Ketua LBH Ansor Kabupaten Majalengka, Engkos Syarkosi, S.H., mengungkapkan bahwa pihaknya langsung mengambil tindakan setelah menerima laporan dari keluarga korban. Mereka juga membantu orang tua korban dalam mengajukan laporan resmi ke Polres Majalengka.
“Kami memastikan kasus ini mendapat perhatian serius dari pihak berwenang. Alhamdulillah, laporan telah diterima oleh Polres Majalengka, dan kami akan terus mengawal proses hukum agar keadilan bagi korban dapat ditegakkan,” ujar Engkos Syarkosi.
Kasus ini menjadi bukti nyata bahwa kejahatan siber yang menargetkan anak-anak semakin meningkat. LBH Ansor dan LPBH NU Kabupaten Majalengka menegaskan komitmen mereka untuk melindungi hak-hak anak dari segala bentuk eksploitasi, terutama di ranah digital.

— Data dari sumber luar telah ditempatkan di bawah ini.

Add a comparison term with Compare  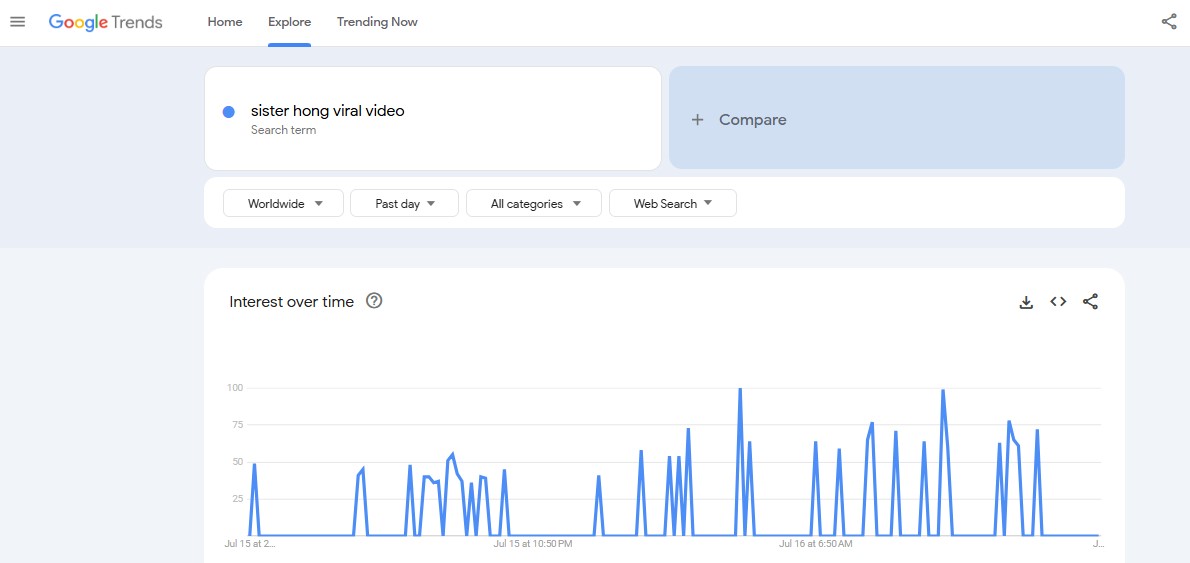point(896,118)
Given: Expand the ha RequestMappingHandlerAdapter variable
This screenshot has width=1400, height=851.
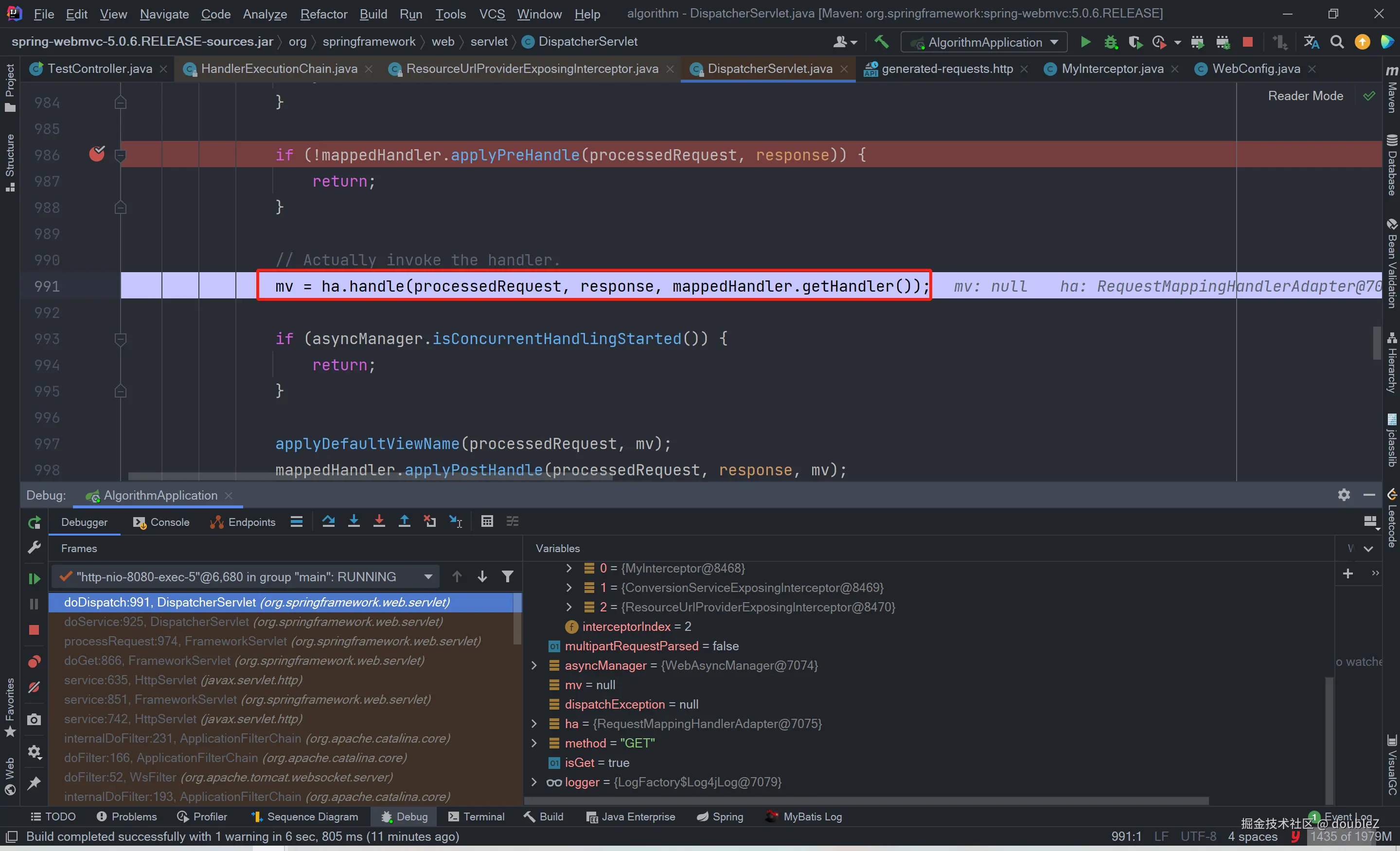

Mereka juga mengimbau masyarakat agar lebih waspada terhadap ancaman serupa dan tidak ragu melaporkan segala tindakan yang mencurigakan.
Ketua LPBH NU Kabupaten Majalengka, Safrudin, S.H., M.H., juga memberikan apresiasi terhadap respons cepat kepolisian dalam menangani kasus ini. Ia menegaskan bahwa perlindungan anak harus menjadi prioritas bersama.
“Kami berharap pelaku mendapat hukuman sesuai hukum yang berlaku. Anak-anak adalah generasi penerus bangsa yang harus kita jaga dan lindungi dari segala bentuk kekerasan maupun eksploitasi. Kami akan terus memberikan pendampingan hukum serta dukungan sosial bagi korban dan keluarganya,” tutur Safrudin.
Selain menangani kasus ini, LBH Ansor dan LPBH NU Kabupaten Majalengka berencana mengadakan sosialisasi serta edukasi mengenai keamanan digital, khususnya bagi anak-anak dan remaja. Langkah ini diharapkan dapat menjadi tindakan preventif agar kasus serupa tidak kembali terjadi di masa mendatang.
Masyarakat juga diimbau untuk turut serta dalam upaya penegakan hukum dengan memberikan informasi atau bukti yang dapat mendukung penyelidikan. LBH Ansor dan LPBH NU Kabupaten Majalengka membuka layanan pengaduan bagi siapa pun yang membutuhkan pendampingan hukum terkait kasus eksploitasi anak maupun kejahatan siber lainnya.
“Kami berkomitmen untuk terus mendampingi korban dan memastikan bahwa keadilan ditegakkan. Perlindungan anak bukan hanya tanggung jawab pemerintah, tetapi juga seluruh elemen masyarakat,” tutup Safrudin.
Dengan kerja sama berbagai pihak, diharapkan anak-anak dapat terlindungi dari ancaman eksploitasi, baik di dunia nyata maupun di dunia maya.